Mount Mitchell is an absolute paradise for outdoor aficionados. 

With an impressive elevation of 6,684 feet, Mount Mitchell offers a dramatic and awe-inspiring view at every direction. Whether you need a break from your daily grind or are yearning for a memorable family trip, Mount Mitchell is the perfect place to visit. 

If you’re planning a vacation to Mount Mitchell, this article will help you prepare for the climb to the summit of the famous peak. 

Quick Information About Mount Mitchell 

  • Address: Mount Mitchell State Park, Yancey County, North Carolina, USA
  • Elevation: 2,037 meters (6,684 feet)
  • Opening time: Open daily at 07:00 in the morning except on Christmas Day.
  • Closing time: 06:00 PM from November to February. 08:00 PM from March to April. 10:00 PM from May to August. 09:00 PM from September to October.
  • Features: There’s a museum, gift shop, and an observation deck at the summit, which is accessible by car or foot.  

Paths up Mount Mitchell

Drive up to the summit

If you have a car, reaching the summit of Mount Mitchell is easy. It’s only a short drive to reach the top of the mountain. 

From Asheville, you have to make your way to the Blue Ridge Parkway, and go north until you reach the #355 mile marker. Once there, turn left to NC 128, which will eventually lead you to the park.

If the parkway is closed due to ice or snow, take the alternate route, I-40, and go to exit 72. Drive through Old Fort (east) for around 10 miles, until you reach NC 80. Afterward, turn left on NC 80, and follow the road for 16 miles. Then, turn left to the Blue Ridge Parkway, and follow the signs from there.

Summit Trail

If you’re looking for an easy hike to reach the summit, you can take the Summit Trail. 

This article is owned by Recapture Nature and was first published on September 25, 2019

With a total length of 0.30 miles for a round trip, it’s an easy hike that almost everyone can accomplish. The short walk starts at the upper summit parking lot and ends at the summit observation platform. 
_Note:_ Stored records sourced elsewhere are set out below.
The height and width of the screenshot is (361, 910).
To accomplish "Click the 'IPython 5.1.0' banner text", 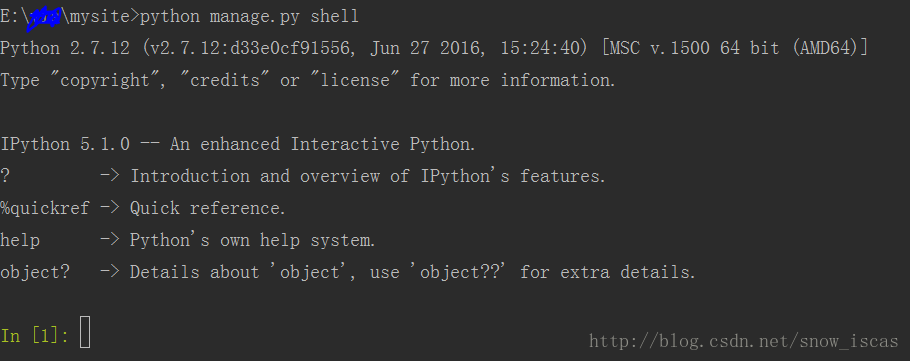I will coord(65,144).
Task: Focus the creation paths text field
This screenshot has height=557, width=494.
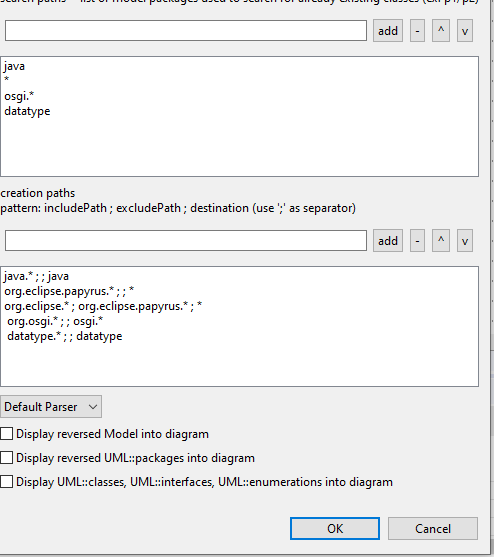Action: [186, 240]
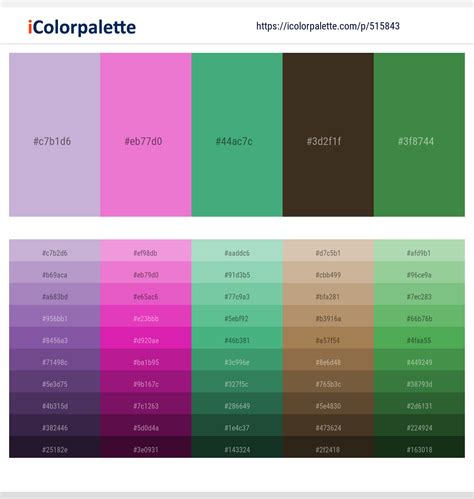This screenshot has height=499, width=474.
Task: Choose the #3e0931 darkest maroon shade
Action: [x=146, y=447]
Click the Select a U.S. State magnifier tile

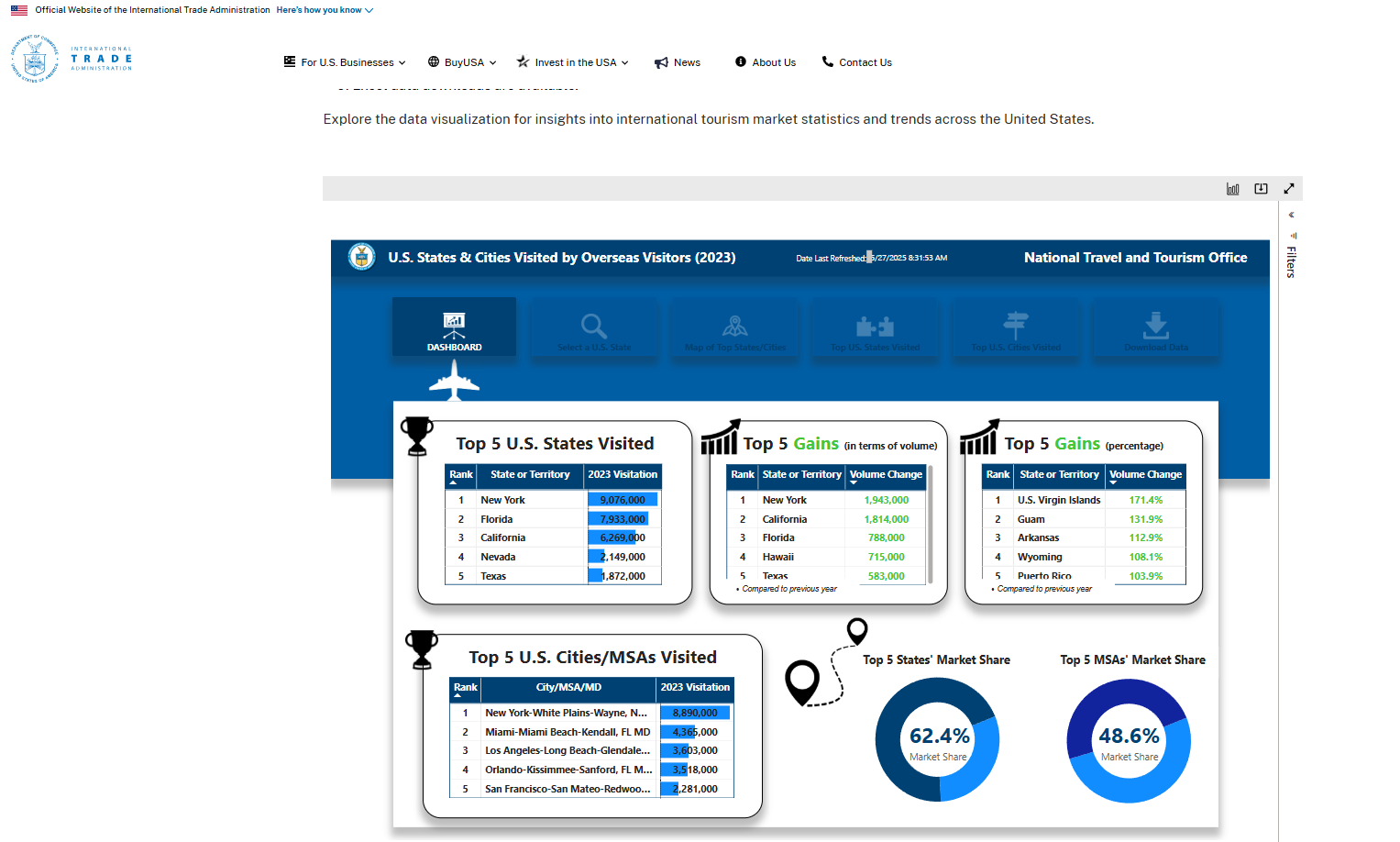click(594, 329)
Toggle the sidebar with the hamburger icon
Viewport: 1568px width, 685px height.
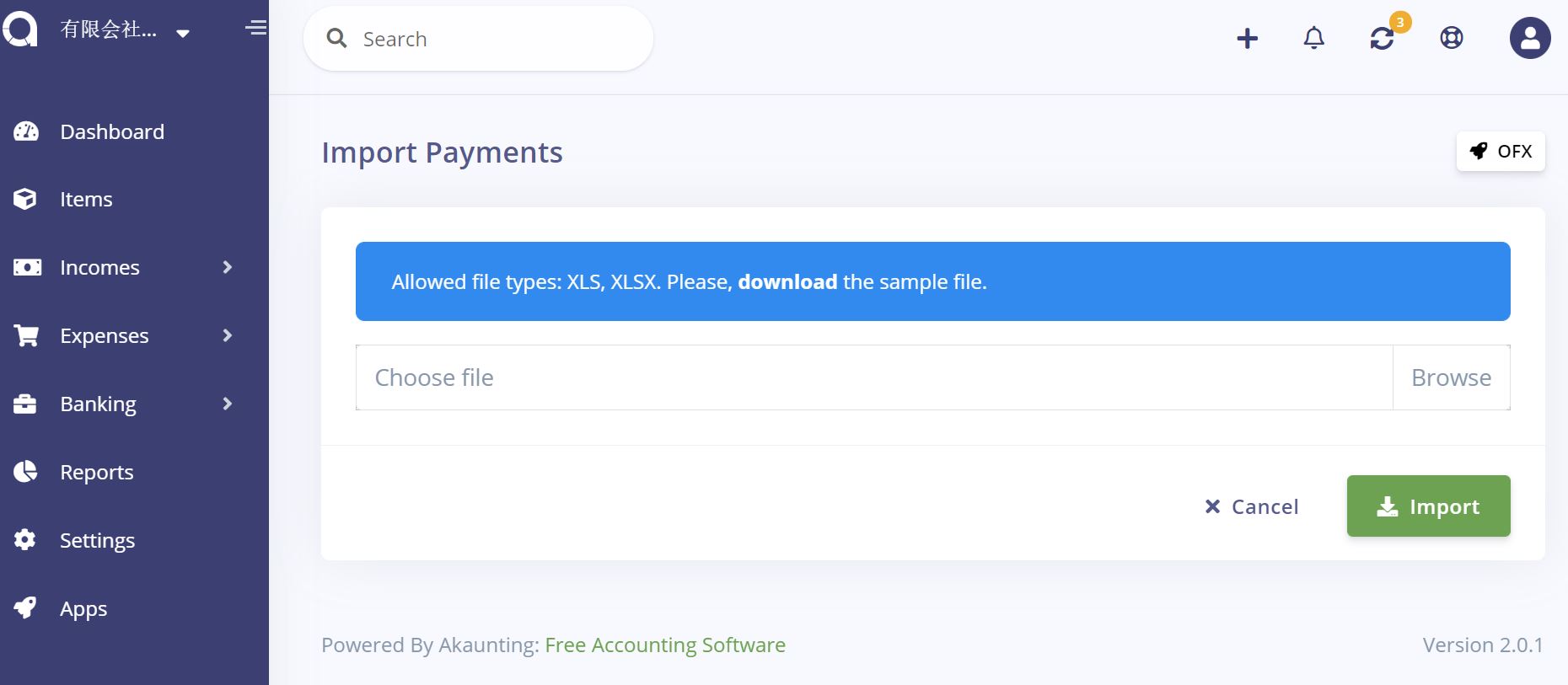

While it’s incredibly short, you’ll still enjoy magnificent views with this hike. On clear days, hikers may see as far as 80 miles and enjoy views of Pisgah National Forest and the surrounding mountains.

Details:

  • Difficulty: easy
  • Length: 0.30 miles round trip
  • Surface type: paved
  • Starting point: Upper summit parking lot

Old Mitchell Trail

Feeling adventurous? Park your car at the State Park office, and follow this strenuous 2.2-mile path to the summit! In the late 19th century and early 20th century, the Old Mitchell Trail was the main path for reaching the summit. With this trail, you get to explore the park’s flora and lush vegetation. Furthermore, it lets you observe a variety of animals in their natural habitat.

Details:

  • Difficulty: strenuous 
  • Length: 4.40 miles round trip
  • Surface type: natural
  • Starting point: Park office  

Mount Mitchell Trail

The Mount Mitchell Trail is a physically demanding 12-mile round trip that will take around 4 hours of walking to reach the summit. The hike starts at the Black Mountain Campground, which is operated and managed by the U.S. Forest Service.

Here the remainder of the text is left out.